● Texte à examiner
::::::

Les deux dernières semaines resteront vraisemblablement dans les annales de l’histoire des marchés financiers, au même titre que 1929, 1987 ou 2008, pour ne citer que quelques dates fameuses. Il ne faut certainement pas avoir la prétention d’affirmer que la crise actuelle est de manière évidente une réplique de tel ou tel crash financier et encore moins dire que tout cela était prévisible.

Dans un article du début d’année, je considérais la possibilité d’une consolidation des marchés (soit un développement bien plus bénin que celui que nous connaissons depuis 15 jours), au regard du fait que ceux-ci devenaient chers et intégraient beaucoup de bonnes nouvelles. J’avais mentionné la question du sentiment comme un facteur à garder à l’esprit; partant de l’expérience récente, je mettais en exergue le fait que les chocs erratiques de sentiment étaient une donnée importante des marchés financiers actuels et je relevais que malheureusement il était vain de vouloir «prédire» le sentiment. Ce dernier propos m’avait valu un commentaire désapprobateur d’un lecteur. Au-delà des interrogations que son message a suscitées en moi, les événements récents me paraissent plutôt supporter mes propos initiaux.

::::::

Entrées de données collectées

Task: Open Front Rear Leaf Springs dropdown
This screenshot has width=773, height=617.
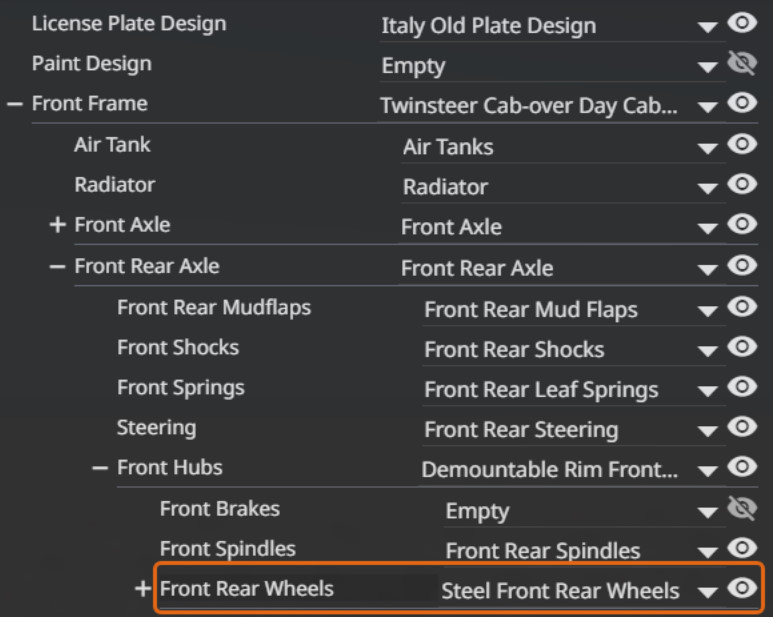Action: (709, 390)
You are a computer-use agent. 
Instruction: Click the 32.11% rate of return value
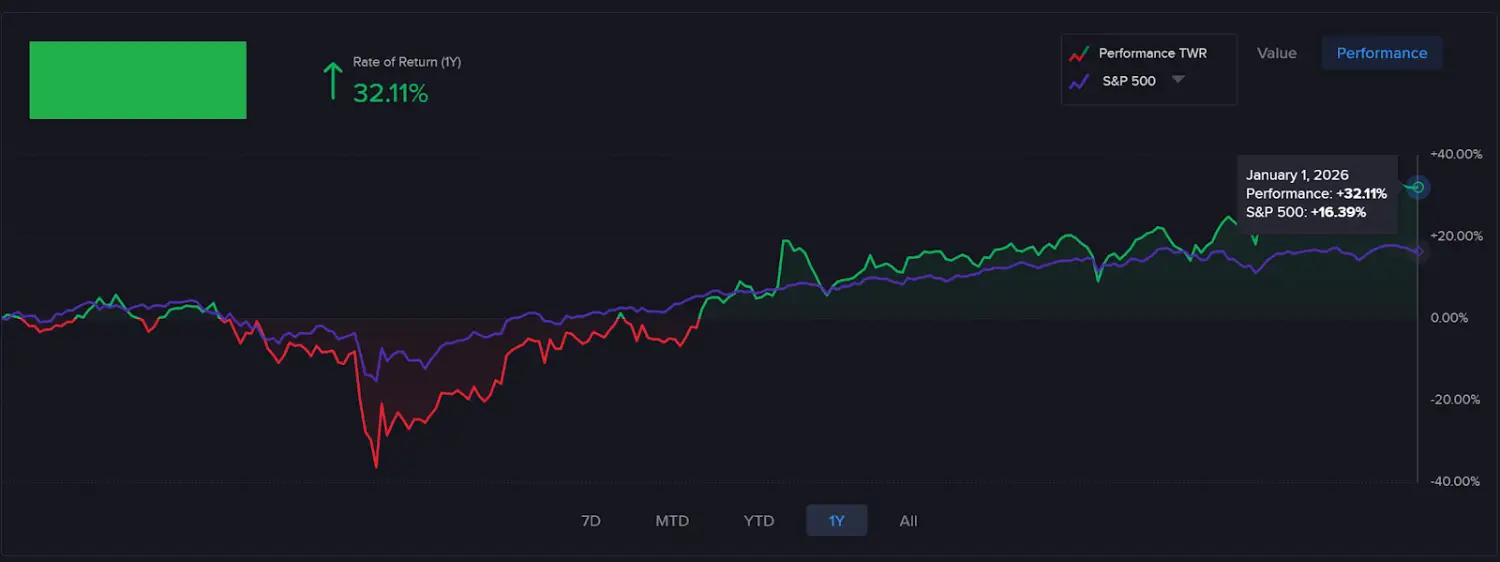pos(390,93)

::::::

● Exercice 1
Indiquez si chacune des affirmations suivantes concorde avec le texte sur la crise des marchés financiers. Répondez par oui ou par non et citez à l’identique les mots du texte qui tranchent. (a) L’auteur affirme que la crise actuelle était prévisible. (b) Dans un article du début d’année, l’auteur envisageait une consolidation des marchés. (c) Un lecteur a approuvé le propos de l’auteur sur l’impossibilité de prédire le sentiment.
● Exercice 2
Renvoyez mot pour mot le passage du texte sur la crise des marchés financiers qui commence aux mots « Les deux dernières » et s’arrête après les mots « cela était prévisible. ».
● Exercice 3
Prolongez le texte sur la crise des marchés financiers à partir de sa dernière phrase.

● Réponse 1
(a) Non : « encore moins dire que tout cela était prévisible ».
(b) Oui : « je considérais la possibilité d’une consolidation des marchés ».
(c) Non : « Ce dernier propos m’avait valu un commentaire désapprobateur d’un lecteur. »

● Réponse 2
Les deux dernières semaines resteront vraisemblablement dans les annales de l’histoire des marchés financiers, au même titre que 1929, 1987 ou 2008, pour ne citer que quelques dates fameuses. Il ne faut certainement pas avoir la prétention d’affirmer que la crise actuelle est de manière évidente une réplique de tel ou tel crash financier et encore moins dire que tout cela était prévisible.

● Réponse 3
Les investisseurs sont confrontés à une situation exceptionnelle,
marqué par la disparition de tous les points de repères économiques.

La mécanique de panique qui s’est mise en place depuis quelques jours sur les marchés du crédit et sur les bourses est impressionnante. Si elle repose sur des faits (le covid-19 ou l’échec de l’OPEP + à trouver un accord sur la maitrise de la production) elle est aussi, pour ne pas dire avant tout, l’expression d’un sentiment totalement chamboulé. Parler de peur suffit-il lorsque l’on voit la bourse US perdre 20% en 5 jours, avec une séance où le repli a quasiment atteint 10%? Voir les bourses européennes s’emballer à la baisse parce que le BCE ne baisse pas un taux d’intérêt alors que la majorité des opérateurs glosent depuis des mois sur le caractère inapproprié des taux négatifs est d’autant plus surprenant que Madame Lagarde et ses collègues ne sont pas restés inactifs dans la gestion du risque covid-19 (QE renforcé, mécanisme de TLTRO assoupli).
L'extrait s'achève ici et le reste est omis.